§ **WHAT IS REQUIRED**: Give these lines again with "carousel" changed to "slideshow" everywhere and everything else left as it is. Leave the pictures out.

------ MATERIAL SUPPLIED ------

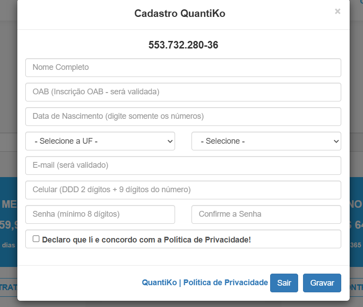Click the Sair button
The width and height of the screenshot is (363, 307).
[x=284, y=283]
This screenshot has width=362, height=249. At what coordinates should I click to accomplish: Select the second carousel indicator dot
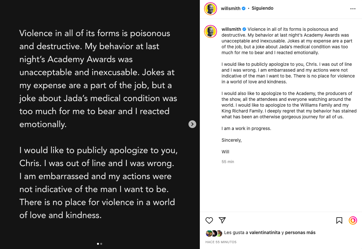pos(101,244)
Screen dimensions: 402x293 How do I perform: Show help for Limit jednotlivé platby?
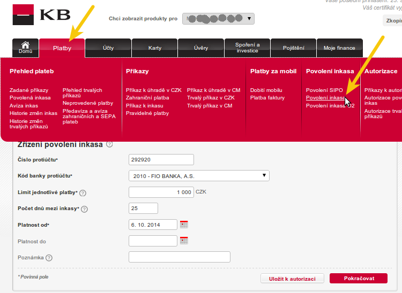[x=83, y=192]
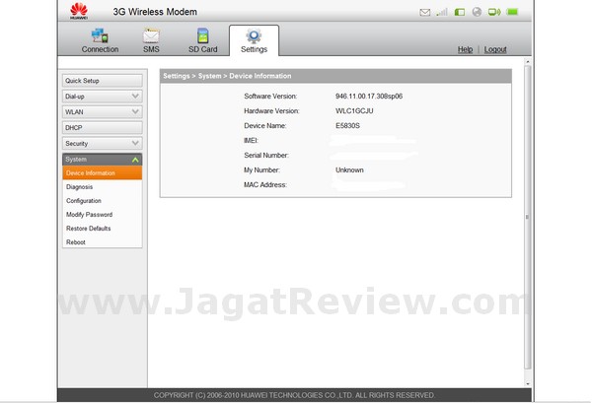The image size is (592, 403).
Task: Click the green WLAN status icon
Action: point(494,13)
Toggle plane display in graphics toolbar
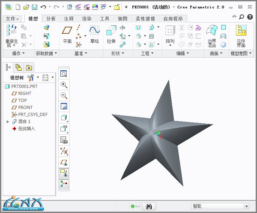This screenshot has height=213, width=257. pyautogui.click(x=64, y=162)
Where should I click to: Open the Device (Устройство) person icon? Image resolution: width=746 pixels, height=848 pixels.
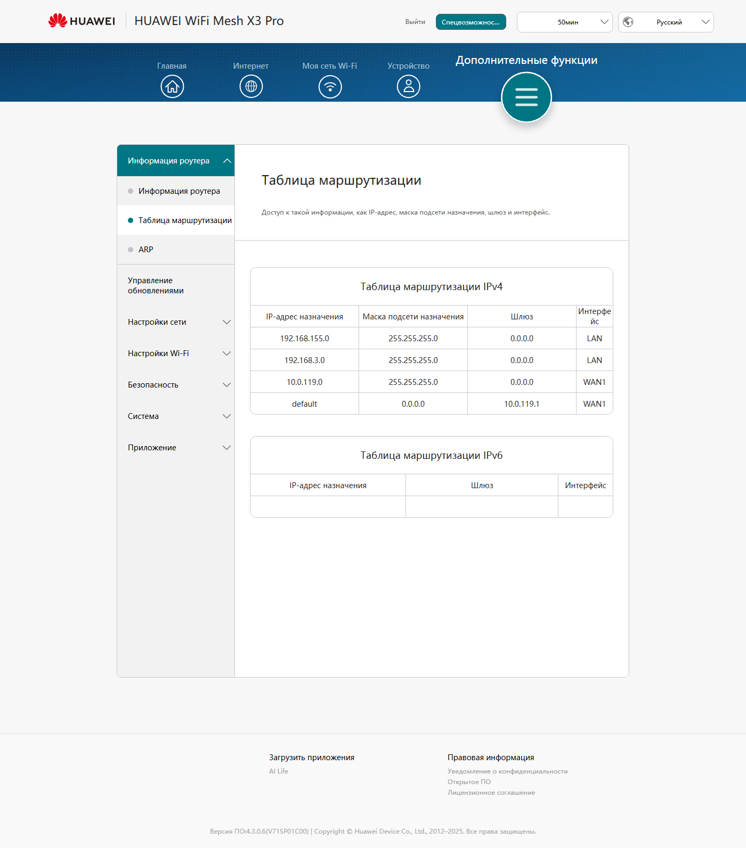[409, 86]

------

§ **WRITTEN ANSWER**:
Click the Sair button
The width and height of the screenshot is (363, 307).
[x=284, y=283]
This screenshot has width=362, height=249. At what coordinates should I click to accomplish: Select the second slideshow indicator dot
pos(101,244)
Screen dimensions: 402x293 How do I perform: Show help for Limit jednotlivé platby?
[x=83, y=192]
The image size is (592, 403).
Task: Click the green WLAN status icon
Action: point(494,13)
Toggle plane display in graphics toolbar
This screenshot has height=213, width=257. pyautogui.click(x=64, y=162)
Where should I click to: Open the Device (Устройство) person icon? Image resolution: width=746 pixels, height=848 pixels.
[409, 86]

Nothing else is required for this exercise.